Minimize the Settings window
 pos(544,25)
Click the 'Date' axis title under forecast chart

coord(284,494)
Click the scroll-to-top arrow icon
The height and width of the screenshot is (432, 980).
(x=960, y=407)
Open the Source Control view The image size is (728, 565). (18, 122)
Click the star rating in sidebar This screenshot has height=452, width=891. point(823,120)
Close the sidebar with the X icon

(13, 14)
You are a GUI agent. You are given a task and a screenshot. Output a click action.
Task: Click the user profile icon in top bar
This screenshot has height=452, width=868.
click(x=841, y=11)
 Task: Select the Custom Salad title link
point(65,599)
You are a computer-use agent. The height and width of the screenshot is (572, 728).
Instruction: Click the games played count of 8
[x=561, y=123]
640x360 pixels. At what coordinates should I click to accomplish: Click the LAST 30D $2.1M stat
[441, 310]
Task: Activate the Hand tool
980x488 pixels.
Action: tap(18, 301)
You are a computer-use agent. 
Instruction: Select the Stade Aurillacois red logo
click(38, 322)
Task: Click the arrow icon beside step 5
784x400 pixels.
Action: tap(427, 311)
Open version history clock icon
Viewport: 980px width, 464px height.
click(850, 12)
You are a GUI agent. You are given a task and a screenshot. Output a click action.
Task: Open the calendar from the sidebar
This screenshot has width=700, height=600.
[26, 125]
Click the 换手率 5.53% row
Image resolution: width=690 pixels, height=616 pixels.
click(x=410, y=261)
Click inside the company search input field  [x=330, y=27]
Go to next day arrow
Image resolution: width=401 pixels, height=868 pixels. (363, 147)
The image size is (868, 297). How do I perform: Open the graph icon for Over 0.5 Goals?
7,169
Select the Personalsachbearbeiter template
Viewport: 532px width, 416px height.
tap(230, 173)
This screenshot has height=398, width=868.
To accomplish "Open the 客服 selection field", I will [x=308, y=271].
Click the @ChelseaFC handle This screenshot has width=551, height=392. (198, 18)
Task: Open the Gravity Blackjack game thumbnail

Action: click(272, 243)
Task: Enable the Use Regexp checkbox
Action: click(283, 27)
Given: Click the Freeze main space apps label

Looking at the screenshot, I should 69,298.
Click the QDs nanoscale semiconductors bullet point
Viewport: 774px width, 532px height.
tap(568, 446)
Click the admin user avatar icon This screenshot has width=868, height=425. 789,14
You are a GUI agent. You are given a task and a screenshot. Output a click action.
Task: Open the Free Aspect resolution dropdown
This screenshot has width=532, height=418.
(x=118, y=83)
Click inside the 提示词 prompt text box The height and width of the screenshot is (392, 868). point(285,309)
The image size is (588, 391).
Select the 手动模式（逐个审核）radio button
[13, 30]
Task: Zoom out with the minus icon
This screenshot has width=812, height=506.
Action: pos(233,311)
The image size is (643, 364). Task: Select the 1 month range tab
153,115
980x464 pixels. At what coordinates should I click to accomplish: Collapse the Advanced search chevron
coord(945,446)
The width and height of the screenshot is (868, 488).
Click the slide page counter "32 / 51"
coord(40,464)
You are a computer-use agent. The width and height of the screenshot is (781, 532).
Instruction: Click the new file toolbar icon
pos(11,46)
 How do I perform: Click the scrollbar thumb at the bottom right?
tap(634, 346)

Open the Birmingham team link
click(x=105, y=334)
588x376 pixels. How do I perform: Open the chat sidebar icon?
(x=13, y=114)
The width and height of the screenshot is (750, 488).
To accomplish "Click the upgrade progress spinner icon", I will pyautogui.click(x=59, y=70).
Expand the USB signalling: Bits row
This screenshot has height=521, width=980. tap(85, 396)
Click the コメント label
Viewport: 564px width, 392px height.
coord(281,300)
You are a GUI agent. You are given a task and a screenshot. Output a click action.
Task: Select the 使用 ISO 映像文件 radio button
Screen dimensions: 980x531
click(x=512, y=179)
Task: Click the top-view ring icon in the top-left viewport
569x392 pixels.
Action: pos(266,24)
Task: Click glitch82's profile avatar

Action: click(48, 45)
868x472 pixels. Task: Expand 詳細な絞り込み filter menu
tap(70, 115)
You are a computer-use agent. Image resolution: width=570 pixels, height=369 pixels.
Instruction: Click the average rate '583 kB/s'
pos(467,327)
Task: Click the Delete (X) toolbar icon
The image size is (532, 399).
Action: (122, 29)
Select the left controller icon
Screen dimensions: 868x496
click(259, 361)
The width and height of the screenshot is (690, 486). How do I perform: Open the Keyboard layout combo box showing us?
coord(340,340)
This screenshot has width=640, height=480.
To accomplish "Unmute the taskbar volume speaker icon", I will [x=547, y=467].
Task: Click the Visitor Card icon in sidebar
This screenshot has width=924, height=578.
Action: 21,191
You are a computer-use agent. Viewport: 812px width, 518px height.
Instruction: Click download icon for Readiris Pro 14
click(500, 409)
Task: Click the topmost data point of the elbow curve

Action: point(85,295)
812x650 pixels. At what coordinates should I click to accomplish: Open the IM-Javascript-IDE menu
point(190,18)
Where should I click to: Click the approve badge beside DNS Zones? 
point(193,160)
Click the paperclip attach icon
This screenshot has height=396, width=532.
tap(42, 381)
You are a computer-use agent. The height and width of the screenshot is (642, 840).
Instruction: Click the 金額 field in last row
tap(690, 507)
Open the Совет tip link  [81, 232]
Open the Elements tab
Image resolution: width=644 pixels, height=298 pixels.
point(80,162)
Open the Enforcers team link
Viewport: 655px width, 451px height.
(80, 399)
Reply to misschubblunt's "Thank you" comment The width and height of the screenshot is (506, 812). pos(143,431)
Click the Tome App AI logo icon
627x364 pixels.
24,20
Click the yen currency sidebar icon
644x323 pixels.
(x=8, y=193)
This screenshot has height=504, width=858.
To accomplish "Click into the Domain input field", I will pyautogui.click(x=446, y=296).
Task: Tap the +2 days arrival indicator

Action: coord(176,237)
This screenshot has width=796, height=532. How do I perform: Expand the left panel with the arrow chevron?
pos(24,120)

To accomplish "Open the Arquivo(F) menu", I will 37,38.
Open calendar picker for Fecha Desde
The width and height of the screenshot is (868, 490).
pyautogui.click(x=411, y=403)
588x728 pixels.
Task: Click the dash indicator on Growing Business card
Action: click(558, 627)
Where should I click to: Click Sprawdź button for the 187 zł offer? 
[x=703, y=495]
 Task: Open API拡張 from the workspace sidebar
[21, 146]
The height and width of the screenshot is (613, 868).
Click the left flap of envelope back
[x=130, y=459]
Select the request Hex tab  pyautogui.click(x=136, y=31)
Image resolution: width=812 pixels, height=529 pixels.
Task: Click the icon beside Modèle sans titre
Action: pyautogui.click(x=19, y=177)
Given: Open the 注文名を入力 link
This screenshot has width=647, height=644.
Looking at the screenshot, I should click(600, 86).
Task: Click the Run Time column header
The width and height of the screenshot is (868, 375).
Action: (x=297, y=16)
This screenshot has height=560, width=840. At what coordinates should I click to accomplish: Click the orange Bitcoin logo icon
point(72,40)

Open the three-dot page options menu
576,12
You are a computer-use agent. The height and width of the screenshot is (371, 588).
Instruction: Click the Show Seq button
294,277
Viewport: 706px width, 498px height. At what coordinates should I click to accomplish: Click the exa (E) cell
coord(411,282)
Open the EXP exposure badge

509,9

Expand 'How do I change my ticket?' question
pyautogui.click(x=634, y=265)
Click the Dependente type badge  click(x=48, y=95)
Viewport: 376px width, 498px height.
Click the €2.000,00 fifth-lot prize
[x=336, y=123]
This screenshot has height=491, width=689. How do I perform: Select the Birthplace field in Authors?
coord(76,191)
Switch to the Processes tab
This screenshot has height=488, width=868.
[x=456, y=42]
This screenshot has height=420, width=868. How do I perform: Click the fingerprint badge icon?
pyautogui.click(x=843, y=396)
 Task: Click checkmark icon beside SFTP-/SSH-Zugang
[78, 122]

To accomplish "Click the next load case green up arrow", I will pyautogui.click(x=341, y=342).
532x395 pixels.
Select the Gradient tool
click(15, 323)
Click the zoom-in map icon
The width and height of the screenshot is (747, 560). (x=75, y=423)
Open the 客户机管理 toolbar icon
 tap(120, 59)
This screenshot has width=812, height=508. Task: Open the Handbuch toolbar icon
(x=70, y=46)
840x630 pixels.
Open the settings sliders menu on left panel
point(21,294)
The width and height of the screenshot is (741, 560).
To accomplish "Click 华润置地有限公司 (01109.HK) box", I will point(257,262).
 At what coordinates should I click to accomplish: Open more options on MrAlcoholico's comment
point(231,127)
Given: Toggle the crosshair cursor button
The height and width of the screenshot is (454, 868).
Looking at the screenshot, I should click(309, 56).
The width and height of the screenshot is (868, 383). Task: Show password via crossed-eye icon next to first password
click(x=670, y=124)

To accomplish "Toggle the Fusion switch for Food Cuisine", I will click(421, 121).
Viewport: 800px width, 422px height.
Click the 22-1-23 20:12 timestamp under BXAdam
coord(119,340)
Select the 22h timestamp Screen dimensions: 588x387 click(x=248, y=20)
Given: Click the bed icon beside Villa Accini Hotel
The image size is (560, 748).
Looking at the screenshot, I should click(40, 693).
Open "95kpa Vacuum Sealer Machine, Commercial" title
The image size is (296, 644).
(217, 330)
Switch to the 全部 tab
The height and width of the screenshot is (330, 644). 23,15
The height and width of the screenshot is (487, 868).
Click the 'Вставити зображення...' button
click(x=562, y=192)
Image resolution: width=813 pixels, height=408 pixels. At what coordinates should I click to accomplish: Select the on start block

--- --- ---

=== TO DO ===
Give the number of lines in the records where the word "input" shows up. Nothing else belongs in the reply.

=== RESPONSE TO THIS TASK ===
2